**Record list:**
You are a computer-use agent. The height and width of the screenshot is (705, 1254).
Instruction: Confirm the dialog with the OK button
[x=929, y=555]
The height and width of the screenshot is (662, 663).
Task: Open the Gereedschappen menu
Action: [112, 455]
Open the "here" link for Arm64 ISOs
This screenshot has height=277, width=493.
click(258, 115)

**Instruction:**
Rewrite all the rows above, swapping "dialog" for "pop-up window" and keeping everything else the same.

**Output:**
You are a computer-use agent. The height and width of the screenshot is (705, 1254).
Instruction: Confirm the pop-up window with the OK button
[x=929, y=555]
The height and width of the screenshot is (662, 663).
Task: Open the Gereedschappen menu
Action: [112, 455]
Open the "here" link for Arm64 ISOs
This screenshot has height=277, width=493.
click(258, 115)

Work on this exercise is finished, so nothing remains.